8. The interest rate charged to the Funds on any Interfund Loan
(the ``Interfund Loan Rate'') would be the average of the ``Repo Rate''
and the ``Bank Loan Rate,'' both as defined below. The Repo Rate on any
day would be the highest rate available to the Funds from investments
in overnight repurchase agreements. The Bank Loan Rate for any day
would be calculated by the Interfund Lending Committee, as defined
below, on each day an Interfund Loan is made according to a formula
approved by the Boards intended to approximate the lowest interest rate
at which bank short-term loans would be available to the Funds. The
formula would be based upon a publicly available rate (e.g., Federal
funds plus 25 basis points) and would vary with this rate so as to
reflect changing bank loan rates. Each Board periodically would review
the continuing appropriateness of using the publicly available rate
used to determine the Bank Loan Rate, as well as the relationship
between the Bank Loan Rate and current bank loan rates that would be
available to the Funds. The initial formula and any subsequent
modifications to the formula would be subject to the approval of each
Board.
9. The Credit Facility would be administered by investment
professionals and administrative personnel from Funds Management (the
``Interfund Lending Committee''). No portfolio manager of any Fund will
serve as a member of the Interfund Lending Committee. Under the Credit
Facility, the portfolio managers for each participating Fund could
provide
[[Page 26792]]
standing instructions to participate daily as a borrower or lender. On
each business day, the Interfund Lending Committee would collect data
on the uninvested cash and borrowing requirements of all participating
Funds from the Funds' custodian(s). The Money Market Funds would not
participate as borrowers. Once it has determined the aggregate amount
of cash available for loans and borrowing demand, the Interfund Lending
Committee would allocate loans among borrowing Funds without any
further communication from portfolio managers. Applicants expect far
more available uninvested cash each day than borrowing demand. After
allocating cash for Interfund Loans, the Interfund Lending Committee
will invest any remaining cash in accordance with the standing
instructions of portfolio managers or return remaining amounts for
investment directly by the portfolio manager of the applicable Fund.

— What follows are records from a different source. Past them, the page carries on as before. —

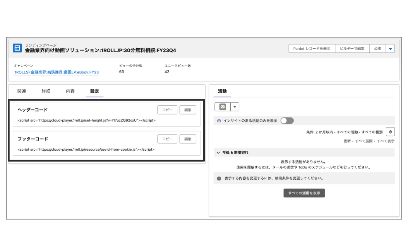Click the email envelope icon button
The image size is (408, 228).
[x=222, y=107]
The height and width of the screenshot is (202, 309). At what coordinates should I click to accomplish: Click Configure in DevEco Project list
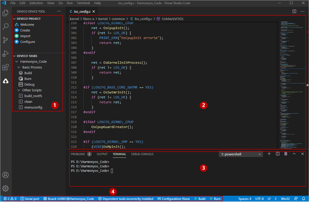pos(27,42)
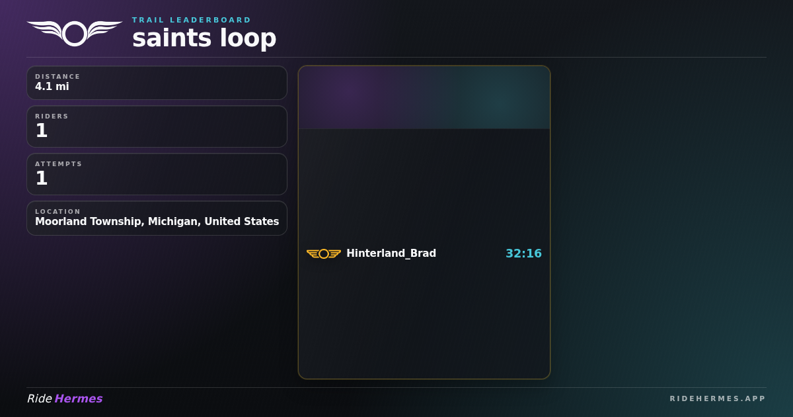Click the Trail Leaderboard heading label
The image size is (793, 417).
(x=192, y=20)
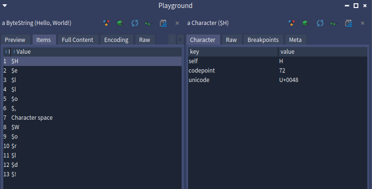Click the green bug icon in the Character pane
This screenshot has height=189, width=372.
(306, 23)
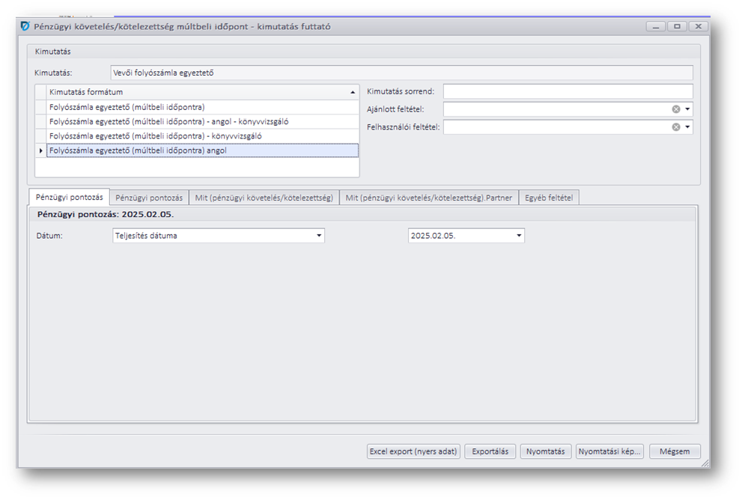The height and width of the screenshot is (500, 742).
Task: Open the Teljesítés dátuma dropdown
Action: coord(319,236)
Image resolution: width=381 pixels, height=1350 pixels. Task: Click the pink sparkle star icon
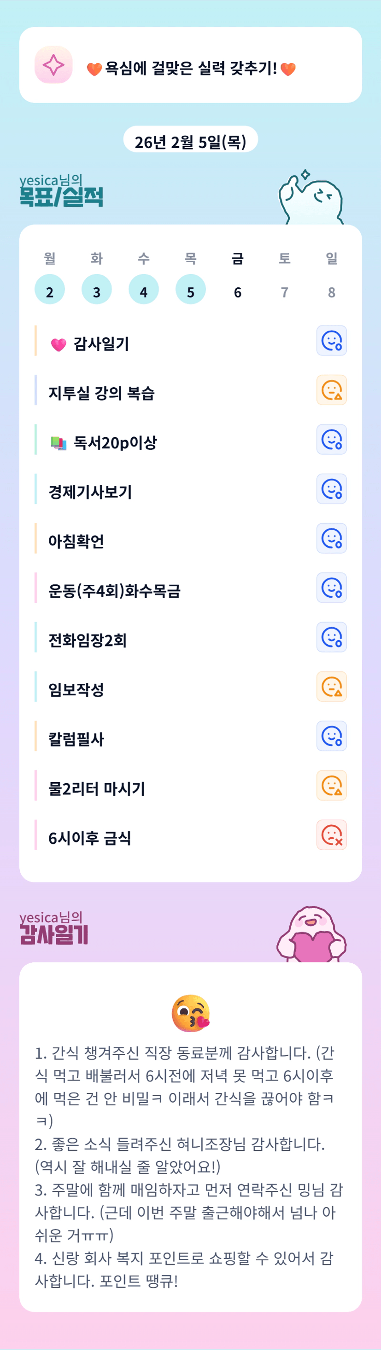click(x=53, y=65)
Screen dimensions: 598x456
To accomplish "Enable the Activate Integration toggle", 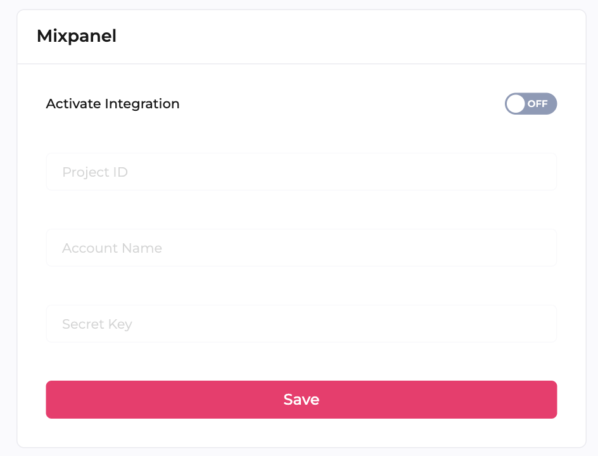I will point(530,104).
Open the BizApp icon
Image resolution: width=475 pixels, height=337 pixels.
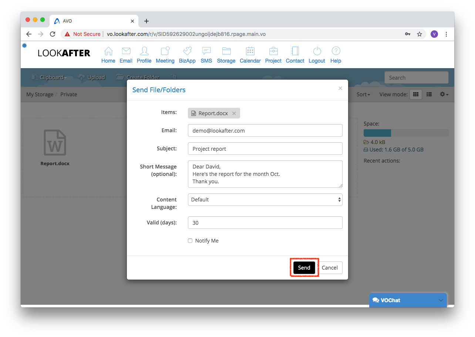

10. The Interfund Lending Committee would allocate borrowing demand
and cash available for lending among the Funds on what the Interfund
Lending Committee believes to be an equitable basis, subject to certain
administrative procedures applicable to all Funds, such as the time of
filing requests to participate, minimum loan sizes, and the need to
minimize the number of transactions and associated administrative
costs. To reduce transaction costs, each Interfund Loan normally would
be allocated in a manner intended to minimize the number of
participants necessary to complete the loan transaction.
11. The Interfund Lending Committee would (a) monitor the interest
rates charged and the other terms and conditions of the loans, (b)

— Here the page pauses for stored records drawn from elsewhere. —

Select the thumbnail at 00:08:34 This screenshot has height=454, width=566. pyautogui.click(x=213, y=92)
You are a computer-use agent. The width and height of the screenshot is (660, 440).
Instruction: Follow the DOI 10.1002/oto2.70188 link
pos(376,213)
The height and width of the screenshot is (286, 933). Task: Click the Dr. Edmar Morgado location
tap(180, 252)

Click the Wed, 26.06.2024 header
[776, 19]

limit the borrowings and loans entered into by each Fund to ensure that
they comply with the Fund's investment policies and limitations, (c)
ensure equitable treatment of each Fund, and (d) make quarterly reports
to each Board concerning any transactions by the Funds under the Credit
Facility and the interest rates charged. The method of allocation and
related administrative procedures would be approved by each Board,
including a majority of trustees who are not ``interested persons'' of
the Fund, as defined in section 2(a)(19) of the Act (``Independent
Trustees''), to ensure that both borrowing and lending Funds
participate on an equitable basis.
12. Funds Management, through the Interfund Lending Committee,
would administer the Credit Facility as part of its duties under its
advisory contract and administrative contract with each Fund and would
receive no compensation for its services.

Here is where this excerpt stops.